Plugin#
EvoFabric supports user-defined plugins, and the currently predefined plugin types are:
SyncNode: Sync nodeAsyncNode: asynchronous nodeSyncStreamNode: Sync Stream NodeAsyncStreamNode: Async Stream NodeChatClientBase: Custom Large ModelEmbedClientBase: Custom text Embedding moduleRerankClientBase: Custom ReRank moduleMemBase: Custom Memory ModuleToolManager: Custom Tool ManagerMcpToolManager: MCP Tool ManagerCodeSandbox: Code SandboxDBBase: Database
Note
Supported plugin types can also be looked up in evofabric.plugin_manager.PluginTypeDict
Plugin Integration Principle#
Plugins integrating with the EvoFabric framework require the use of Python’s entry-points mechanism: when users define entry-points in the configuration file of their plugin package, EvoFabric will automatically recognize the plugin.
Example as follows:
# ChatClientBase type plugin
[project.entry-points."ChatClientBase"]
# 'demo_tool1' is plugin name
demo_tool1 = "demo_tool1:create"
The above configuration demo_tool1:create() corresponds to the demo_tool1.create function, and EvoFabric will call this function during the plugin registration phase to obtain the plugin class.
Plugin initialization logic is visible: evofabric.plugin_manager.load_plugins()

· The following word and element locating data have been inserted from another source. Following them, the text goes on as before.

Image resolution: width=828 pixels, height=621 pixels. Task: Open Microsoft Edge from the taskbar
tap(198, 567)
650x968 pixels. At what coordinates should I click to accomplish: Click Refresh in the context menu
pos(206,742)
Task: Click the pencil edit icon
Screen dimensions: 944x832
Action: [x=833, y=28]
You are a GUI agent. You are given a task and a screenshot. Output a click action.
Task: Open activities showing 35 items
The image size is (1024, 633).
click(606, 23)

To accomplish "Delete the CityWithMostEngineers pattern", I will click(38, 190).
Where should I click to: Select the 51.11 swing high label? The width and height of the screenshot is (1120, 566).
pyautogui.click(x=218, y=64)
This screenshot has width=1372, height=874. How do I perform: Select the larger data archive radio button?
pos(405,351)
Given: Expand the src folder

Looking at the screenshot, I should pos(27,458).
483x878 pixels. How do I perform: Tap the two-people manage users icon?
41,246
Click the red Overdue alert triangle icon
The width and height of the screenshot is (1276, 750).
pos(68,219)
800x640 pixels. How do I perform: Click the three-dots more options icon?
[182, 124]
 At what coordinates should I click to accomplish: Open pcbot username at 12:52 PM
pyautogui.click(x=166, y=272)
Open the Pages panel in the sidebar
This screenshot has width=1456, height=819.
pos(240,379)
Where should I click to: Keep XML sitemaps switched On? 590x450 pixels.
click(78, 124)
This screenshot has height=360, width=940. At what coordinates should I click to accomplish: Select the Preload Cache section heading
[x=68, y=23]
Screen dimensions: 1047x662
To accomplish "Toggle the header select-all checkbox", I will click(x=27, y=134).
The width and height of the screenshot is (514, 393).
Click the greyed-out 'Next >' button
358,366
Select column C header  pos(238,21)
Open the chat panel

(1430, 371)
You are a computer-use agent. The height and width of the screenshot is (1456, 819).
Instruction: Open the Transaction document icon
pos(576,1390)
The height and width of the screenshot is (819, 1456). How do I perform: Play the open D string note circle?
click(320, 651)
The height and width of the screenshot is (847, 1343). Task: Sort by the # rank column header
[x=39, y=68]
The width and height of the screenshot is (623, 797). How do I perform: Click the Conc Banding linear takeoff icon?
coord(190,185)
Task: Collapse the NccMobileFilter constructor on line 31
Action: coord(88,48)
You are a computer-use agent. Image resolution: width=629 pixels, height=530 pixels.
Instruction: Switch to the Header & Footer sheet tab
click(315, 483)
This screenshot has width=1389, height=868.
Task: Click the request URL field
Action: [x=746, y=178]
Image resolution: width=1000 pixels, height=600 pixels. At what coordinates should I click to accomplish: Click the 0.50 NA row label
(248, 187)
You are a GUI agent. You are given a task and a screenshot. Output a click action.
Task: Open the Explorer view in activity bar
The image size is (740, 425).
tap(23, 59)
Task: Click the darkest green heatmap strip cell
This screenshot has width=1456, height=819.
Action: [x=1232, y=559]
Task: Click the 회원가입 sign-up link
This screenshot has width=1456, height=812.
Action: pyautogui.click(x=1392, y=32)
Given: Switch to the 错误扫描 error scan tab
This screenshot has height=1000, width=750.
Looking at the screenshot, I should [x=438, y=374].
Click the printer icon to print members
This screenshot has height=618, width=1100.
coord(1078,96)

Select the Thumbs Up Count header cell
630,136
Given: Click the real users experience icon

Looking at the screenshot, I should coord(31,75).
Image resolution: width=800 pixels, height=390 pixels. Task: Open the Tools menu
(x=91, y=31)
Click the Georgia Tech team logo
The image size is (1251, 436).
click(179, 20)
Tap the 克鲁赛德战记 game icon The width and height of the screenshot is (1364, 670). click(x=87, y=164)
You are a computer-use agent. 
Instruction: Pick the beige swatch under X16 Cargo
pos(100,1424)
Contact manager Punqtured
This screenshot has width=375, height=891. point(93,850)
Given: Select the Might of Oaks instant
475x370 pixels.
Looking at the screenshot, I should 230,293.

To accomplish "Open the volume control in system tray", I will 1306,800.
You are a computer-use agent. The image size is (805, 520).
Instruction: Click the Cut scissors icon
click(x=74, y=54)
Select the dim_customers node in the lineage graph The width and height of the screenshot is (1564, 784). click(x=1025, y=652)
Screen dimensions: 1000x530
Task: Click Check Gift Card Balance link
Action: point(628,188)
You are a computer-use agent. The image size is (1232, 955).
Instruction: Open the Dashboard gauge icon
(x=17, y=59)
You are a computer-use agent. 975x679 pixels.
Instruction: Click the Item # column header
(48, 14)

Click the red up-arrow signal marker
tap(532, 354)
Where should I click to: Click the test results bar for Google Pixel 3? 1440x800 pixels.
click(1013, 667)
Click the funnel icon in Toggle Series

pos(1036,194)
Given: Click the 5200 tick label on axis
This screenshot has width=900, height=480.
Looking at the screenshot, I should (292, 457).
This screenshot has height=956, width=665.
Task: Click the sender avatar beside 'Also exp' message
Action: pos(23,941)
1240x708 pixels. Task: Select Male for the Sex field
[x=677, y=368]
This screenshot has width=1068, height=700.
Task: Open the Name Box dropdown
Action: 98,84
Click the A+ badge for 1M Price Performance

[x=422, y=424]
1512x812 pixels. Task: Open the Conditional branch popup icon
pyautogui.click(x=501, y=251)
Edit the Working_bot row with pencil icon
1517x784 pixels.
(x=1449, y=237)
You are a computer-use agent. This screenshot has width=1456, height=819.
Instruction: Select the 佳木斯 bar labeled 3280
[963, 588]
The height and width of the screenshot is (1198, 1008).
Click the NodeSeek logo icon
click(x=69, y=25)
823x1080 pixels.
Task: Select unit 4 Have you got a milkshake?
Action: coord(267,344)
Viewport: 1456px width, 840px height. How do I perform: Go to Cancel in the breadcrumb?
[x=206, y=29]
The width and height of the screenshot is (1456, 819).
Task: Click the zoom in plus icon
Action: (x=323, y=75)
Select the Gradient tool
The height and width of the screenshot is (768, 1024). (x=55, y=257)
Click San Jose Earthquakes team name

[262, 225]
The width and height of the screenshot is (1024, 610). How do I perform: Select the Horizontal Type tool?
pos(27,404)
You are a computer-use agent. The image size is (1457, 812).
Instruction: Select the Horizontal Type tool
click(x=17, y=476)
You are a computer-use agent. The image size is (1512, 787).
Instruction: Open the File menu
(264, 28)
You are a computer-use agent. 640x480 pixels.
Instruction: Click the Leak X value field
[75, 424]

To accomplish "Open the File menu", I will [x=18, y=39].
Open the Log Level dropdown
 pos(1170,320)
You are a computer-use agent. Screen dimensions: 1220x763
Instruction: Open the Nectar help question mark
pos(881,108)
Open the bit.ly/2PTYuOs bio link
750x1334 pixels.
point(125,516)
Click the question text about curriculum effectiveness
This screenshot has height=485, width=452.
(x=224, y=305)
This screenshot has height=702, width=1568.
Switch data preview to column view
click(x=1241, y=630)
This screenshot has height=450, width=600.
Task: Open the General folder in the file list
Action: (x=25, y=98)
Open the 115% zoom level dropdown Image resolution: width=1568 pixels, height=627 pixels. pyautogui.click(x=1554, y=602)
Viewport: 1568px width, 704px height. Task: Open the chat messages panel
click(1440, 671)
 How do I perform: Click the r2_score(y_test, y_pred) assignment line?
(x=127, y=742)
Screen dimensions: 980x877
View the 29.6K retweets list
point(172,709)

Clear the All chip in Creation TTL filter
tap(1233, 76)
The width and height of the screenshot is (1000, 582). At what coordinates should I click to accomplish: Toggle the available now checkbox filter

After being loaded by the EvoFabric framework, plugins automatically inherit from the parent class corresponding to their type, and users can then use the corresponding plugins as needed.
Plugin Example#
Next, we can customize a plugin named demo_tool1 according to this guide:
First, we need to create a new Python package. The directory structure is as follows:
demo_tool1
│ pyproject.toml
│ README.md
│
├─demo_tool1
│ │ invoke_tool.py
│ │ __init__.py
The pyproject.toml file contains the entry-points registration block, the specific configuration is as follows:
# pyproject.toml
[build-system]
requires = ["setuptools>=61.0"]
build-backend = "setuptools.build_meta"
[project]
name = "demo_tool1"
version = "0.1.3"
authors = [
{ name="author", email="author@example.com" },
]
description = "An Agent System plugin demo."
readme = "README.md"
requires-python = ">=3.11"
classifiers = [
"Programming Language :: Python :: 3",
"License :: OSI Approved :: MIT License",
"Operating System :: OS Independent",
]
dependencies = []
[project.entry-points."ChatClientBase"]
# 'demo_tool1' is plugin name.
demo_tool1 = "demo_tool1:register"
Write plugin logic. The following is a streaming output example of an LLM module, located at
demo_tool1/invoke_tool.py:
from pydantic import Field
class LLMRunner:
state: str = Field(description="zhuan")
async def create_on_stream(
self, messages
):
for token in "This is the implementation of create_on_stream.":
yield token
Add registration function, located at
demo_tool1/invoke_tool.py:
def register():
return "demo_tool1.LLMRunner"
The plugin has been completed. Simply execute pip install -e . in the current directory to install it.